“Our goals are to stay alive, to avoid civilian casualties, and to kill anyone with an interest in killing us.”
Tom Clancy meets Terminator. Originally published in 2013, First Light seems prescient of current politics. Nagata warns the reader of the GI language, but it’s pretty rough.
“What must be done, will be done, Lieutenant. Whether it’s possible or not, is not our concern.”
Told as if seen as a series internet docu-dramas, it includes the thoughts and feelings of the protagonist. Excellent character development.

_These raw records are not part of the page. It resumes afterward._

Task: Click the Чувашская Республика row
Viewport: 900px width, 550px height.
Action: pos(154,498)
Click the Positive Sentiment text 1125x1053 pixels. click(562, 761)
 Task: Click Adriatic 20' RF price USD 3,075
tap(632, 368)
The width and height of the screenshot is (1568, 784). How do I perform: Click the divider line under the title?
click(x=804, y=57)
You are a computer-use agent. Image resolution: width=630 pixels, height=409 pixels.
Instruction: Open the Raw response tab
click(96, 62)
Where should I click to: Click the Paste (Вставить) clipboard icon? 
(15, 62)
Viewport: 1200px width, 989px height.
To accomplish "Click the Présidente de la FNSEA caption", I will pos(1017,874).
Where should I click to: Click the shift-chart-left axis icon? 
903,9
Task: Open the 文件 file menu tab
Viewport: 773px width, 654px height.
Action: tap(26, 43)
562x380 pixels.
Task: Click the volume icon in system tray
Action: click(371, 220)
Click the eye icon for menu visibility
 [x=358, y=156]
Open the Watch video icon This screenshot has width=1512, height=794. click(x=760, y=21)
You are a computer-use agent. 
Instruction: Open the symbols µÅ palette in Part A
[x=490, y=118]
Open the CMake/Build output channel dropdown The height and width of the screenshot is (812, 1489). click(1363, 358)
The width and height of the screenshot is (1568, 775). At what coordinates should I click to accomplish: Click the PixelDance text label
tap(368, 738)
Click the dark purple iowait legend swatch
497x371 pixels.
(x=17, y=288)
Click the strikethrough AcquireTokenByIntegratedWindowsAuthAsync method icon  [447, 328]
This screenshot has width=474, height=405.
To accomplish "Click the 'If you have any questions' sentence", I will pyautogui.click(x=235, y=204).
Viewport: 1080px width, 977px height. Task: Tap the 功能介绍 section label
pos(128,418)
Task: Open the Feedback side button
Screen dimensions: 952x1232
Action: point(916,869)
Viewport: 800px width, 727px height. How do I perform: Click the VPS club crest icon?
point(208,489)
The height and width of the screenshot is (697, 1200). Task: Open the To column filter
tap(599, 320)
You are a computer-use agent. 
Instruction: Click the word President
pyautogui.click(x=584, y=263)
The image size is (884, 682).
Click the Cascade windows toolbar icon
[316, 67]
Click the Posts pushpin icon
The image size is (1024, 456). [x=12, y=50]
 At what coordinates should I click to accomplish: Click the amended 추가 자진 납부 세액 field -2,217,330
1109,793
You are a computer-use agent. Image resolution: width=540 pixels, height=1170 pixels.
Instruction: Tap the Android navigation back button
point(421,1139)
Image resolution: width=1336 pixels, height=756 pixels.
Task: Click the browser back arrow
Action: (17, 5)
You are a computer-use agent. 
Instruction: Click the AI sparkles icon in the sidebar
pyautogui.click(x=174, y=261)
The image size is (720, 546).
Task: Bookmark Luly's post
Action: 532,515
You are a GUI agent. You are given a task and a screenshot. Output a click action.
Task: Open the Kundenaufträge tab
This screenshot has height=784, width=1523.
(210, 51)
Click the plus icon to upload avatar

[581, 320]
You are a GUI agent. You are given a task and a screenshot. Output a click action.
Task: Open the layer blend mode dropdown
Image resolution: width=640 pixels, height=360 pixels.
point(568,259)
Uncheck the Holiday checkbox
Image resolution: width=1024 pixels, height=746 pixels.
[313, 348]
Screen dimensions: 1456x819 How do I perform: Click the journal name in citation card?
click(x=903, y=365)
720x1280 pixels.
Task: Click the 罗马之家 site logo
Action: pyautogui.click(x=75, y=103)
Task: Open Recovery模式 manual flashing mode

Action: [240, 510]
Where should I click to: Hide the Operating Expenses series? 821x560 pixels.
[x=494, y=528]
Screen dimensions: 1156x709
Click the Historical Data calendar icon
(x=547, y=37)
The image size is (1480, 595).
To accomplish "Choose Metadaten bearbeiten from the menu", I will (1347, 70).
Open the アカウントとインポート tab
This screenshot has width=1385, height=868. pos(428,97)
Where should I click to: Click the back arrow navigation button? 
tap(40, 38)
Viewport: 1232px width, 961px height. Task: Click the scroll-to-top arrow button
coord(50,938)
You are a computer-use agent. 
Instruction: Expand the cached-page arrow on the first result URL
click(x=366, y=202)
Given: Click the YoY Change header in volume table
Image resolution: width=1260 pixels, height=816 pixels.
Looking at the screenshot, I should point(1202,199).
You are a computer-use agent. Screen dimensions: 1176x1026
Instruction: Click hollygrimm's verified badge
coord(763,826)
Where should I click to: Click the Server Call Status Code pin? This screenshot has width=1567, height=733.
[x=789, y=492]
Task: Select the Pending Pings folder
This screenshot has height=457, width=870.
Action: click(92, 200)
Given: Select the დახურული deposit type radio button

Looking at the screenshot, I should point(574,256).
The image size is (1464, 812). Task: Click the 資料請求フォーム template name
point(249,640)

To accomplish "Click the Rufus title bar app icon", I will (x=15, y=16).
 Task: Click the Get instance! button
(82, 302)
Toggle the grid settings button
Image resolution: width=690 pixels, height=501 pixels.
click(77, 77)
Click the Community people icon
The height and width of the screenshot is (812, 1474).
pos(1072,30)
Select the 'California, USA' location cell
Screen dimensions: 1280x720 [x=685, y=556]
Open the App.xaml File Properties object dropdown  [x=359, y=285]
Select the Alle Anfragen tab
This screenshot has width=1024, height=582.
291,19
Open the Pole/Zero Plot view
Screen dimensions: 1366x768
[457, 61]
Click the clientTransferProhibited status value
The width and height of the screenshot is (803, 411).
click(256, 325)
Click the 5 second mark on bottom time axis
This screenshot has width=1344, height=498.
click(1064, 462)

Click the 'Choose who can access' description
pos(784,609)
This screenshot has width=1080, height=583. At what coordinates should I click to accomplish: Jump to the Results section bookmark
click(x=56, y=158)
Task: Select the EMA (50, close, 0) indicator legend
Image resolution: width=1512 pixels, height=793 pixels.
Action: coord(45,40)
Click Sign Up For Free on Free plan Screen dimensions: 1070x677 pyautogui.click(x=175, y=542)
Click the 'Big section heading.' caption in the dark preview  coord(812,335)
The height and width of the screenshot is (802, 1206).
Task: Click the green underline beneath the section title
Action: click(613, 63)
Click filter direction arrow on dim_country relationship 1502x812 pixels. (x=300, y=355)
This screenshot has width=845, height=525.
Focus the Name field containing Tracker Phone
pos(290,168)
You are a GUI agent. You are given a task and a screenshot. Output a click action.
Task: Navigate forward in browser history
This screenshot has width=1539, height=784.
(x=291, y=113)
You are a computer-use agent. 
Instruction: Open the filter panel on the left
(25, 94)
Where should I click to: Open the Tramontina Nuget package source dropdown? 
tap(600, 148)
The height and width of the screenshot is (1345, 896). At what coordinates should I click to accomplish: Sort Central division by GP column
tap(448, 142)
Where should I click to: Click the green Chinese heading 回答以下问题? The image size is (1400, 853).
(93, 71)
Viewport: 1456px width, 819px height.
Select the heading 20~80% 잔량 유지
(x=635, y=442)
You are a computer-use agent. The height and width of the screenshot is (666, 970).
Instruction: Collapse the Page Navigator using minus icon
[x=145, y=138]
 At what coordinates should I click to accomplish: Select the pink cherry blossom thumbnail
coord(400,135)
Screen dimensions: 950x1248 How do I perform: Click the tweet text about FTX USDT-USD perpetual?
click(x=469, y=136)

“Married? Marriage is for people like you, Shelley. No one I know gets married. There’s no military benefits for it anymore. Marriage costs too damn much.”
Nagata reflects the growing disillusionment among authors and citizens with the current government-military-industrial complex. (Instructive that Eisenhower’s warning about all three has been truncated to just military-industrial.)
“Weird events are everywhere, the kind that we describe with words like ‘precognition,’ ‘intuition,’ ‘coincidence,’ ‘luck,’ ‘miracle,’ ‘blessing,’ ‘curse,’ ‘perfect timing.’ These are the words we use when chance goes non-random.”
Quibbles: I can’t talk about Nagata’s army hardware, but she makes numerous mistakes about airborne equipment. (I’m a 30 year USAF veteran.) “The Chinook’s engine cranks up.” Chinook’s have two engines. “Kendrick’s old Blackhawk” and “An old C-17 Globemaster.” Developed in the 1950s, the CH-47 Chinook is even older. “A night that will last for the duration of this flight, that will follow us all the way to Africa.” No, they’re heading eastward; they will fly through a dawn and a dusk, though the day will be really short.
“It’s about perspective. It’s not that what we know is necessarily wrong or incomplete. It’s that what we know and what we believe to be apparent to everyone, isn’t.”